Newswise — Spine surgeons in the U.S. perform more than 400,000 spinal fusions each year as a way to ease back pain and prevent vertebrae in the spine from wiggling around and doing more damage. However, reports estimate that on average some 30% of these surgeries fail to weld these vertebrae into a single bone, causing continued back pain.
Now, after reviewing 16 studies in humans and 17 in animals that tested three types of electrical stimulation — one implanted and the others worn — Johns Hopkins researchers have determined that only using an implanted direct current stimulation device worked successfully in both animals and people. Direct current stimulation devices are implanted under the skin next to the spine during the fusion procedure and remain in place for the six to nine months of recovery, and then are removed.
Patients who received these devices were more than twice as likely to have their vertebrae fuse successfully, and the rate was higher in animals.
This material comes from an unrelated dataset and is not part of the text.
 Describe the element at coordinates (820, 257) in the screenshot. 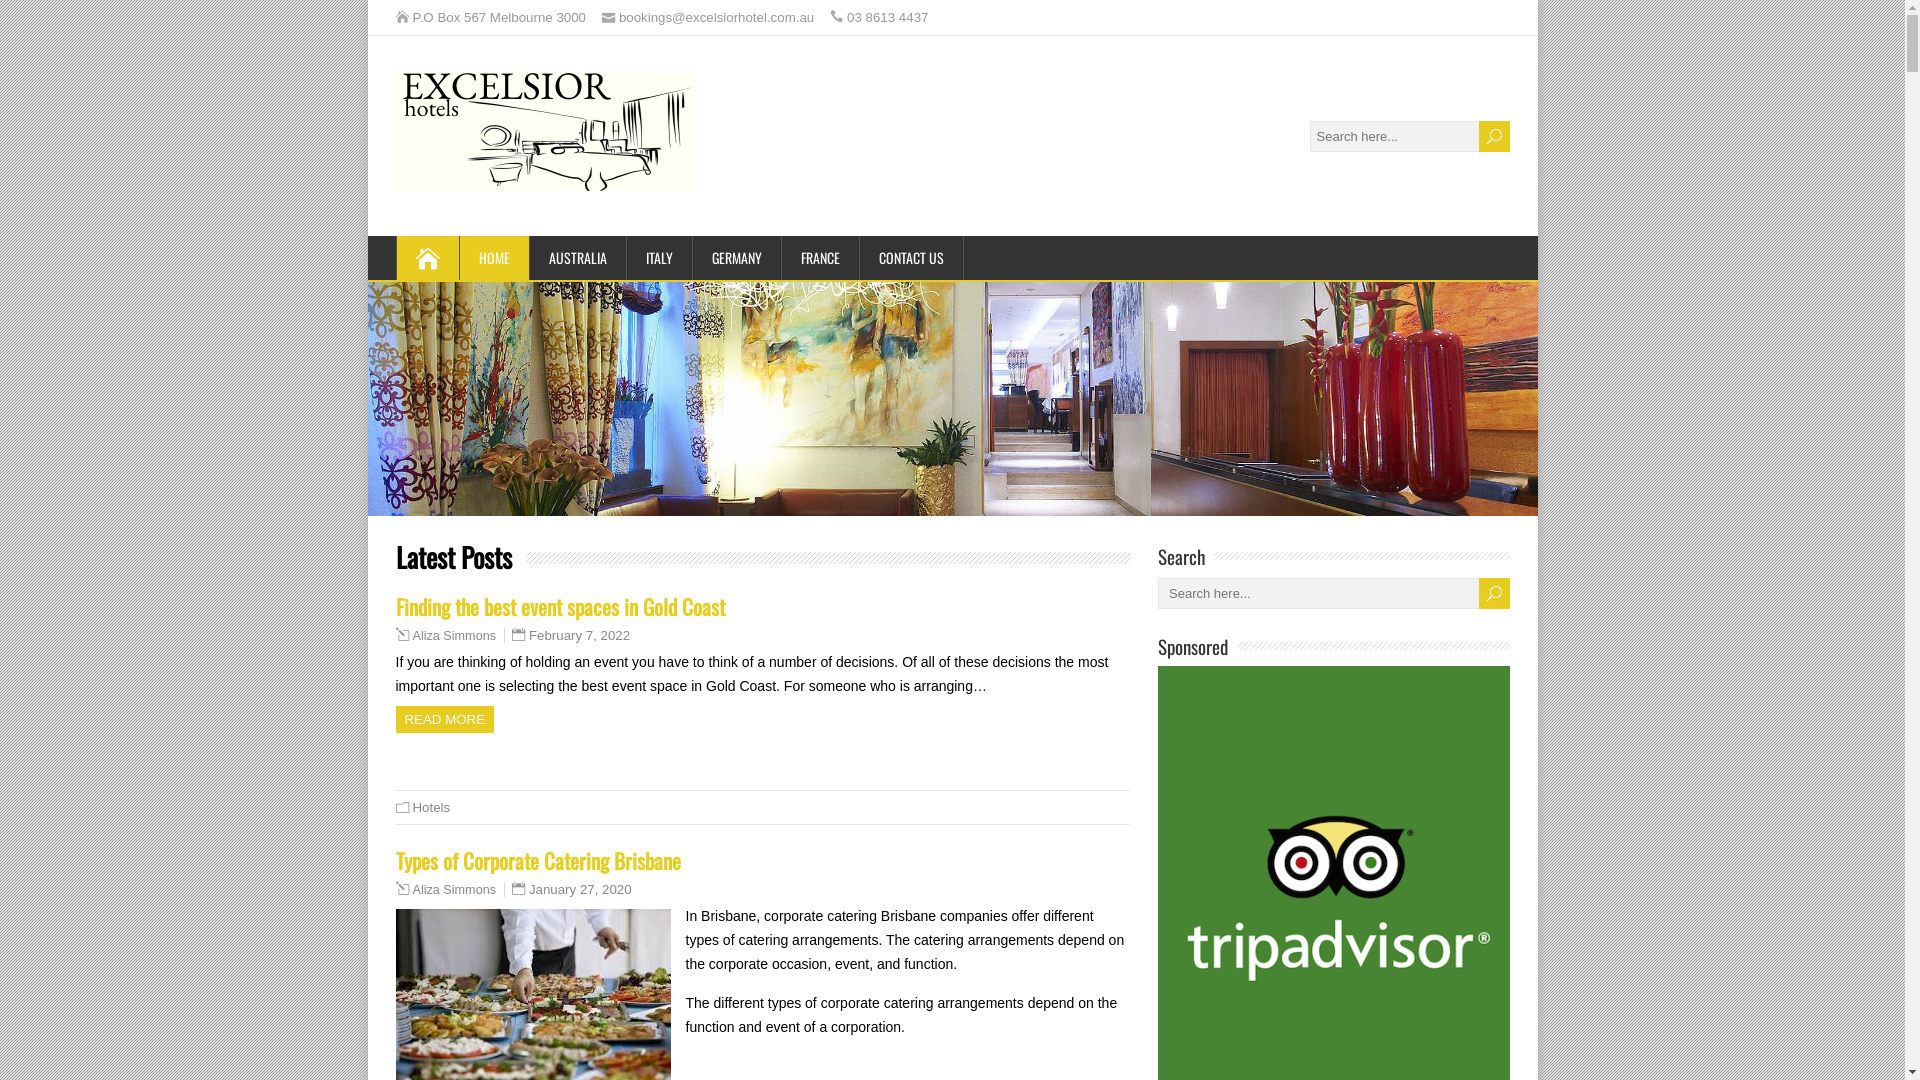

While this implanted device seems to be a helpful tool for surgeons, it may not allow for MRIs, and the devices do have a small risk of infection, discomfort and immune reaction.
“Although the direct current stimulating device is more invasive because it’s implanted, there is 100% compliance,” says author Ethan Cottrill, M.S., an M.D./Ph.D. candidate at the Johns Hopkins University School of Medicine. “The other two devices we analyzed have to be worn and there is a higher risk that patients might forget to use it, making it potentially less effective.”
The findings were published Oct. 8 in the Journal of Neurosurgery: Spine.
Because each electrical device can cost around $5,000, the researchers only recommend that people at high risk for failed fusion procedures get them, such as older patients, people with prior failed fusions, and those who have diabetes or who smoke.
Other authors on the publication include Zach Pennington, A. Karim Ahmed, Daniel Lubelski, Matthew Goodwin, Alexander Perdomo-Pantoja, Erick Westbroek, Nicholas Theodore, Timothy Witham and Daniel Sciubba, all from the Department of Neurosurgery at Johns Hopkins.
The researchers don’t have funding to report for this work.
Goodwin consults for Augmedics and ROM3, has an ownership stake in AOSpine/NREF and receives royalties from Kendall Hunt. Theodore receives royalties from DePuy and Globus Medical Inc. and consults for Globus. Witham receives funding from Eli Lilly and Company and consults for DePuy Synthes Spine. Sciubba consults for Baxter, DePuy Synthes, Globus, K2M, Medtronic, NuVasive and Stryker.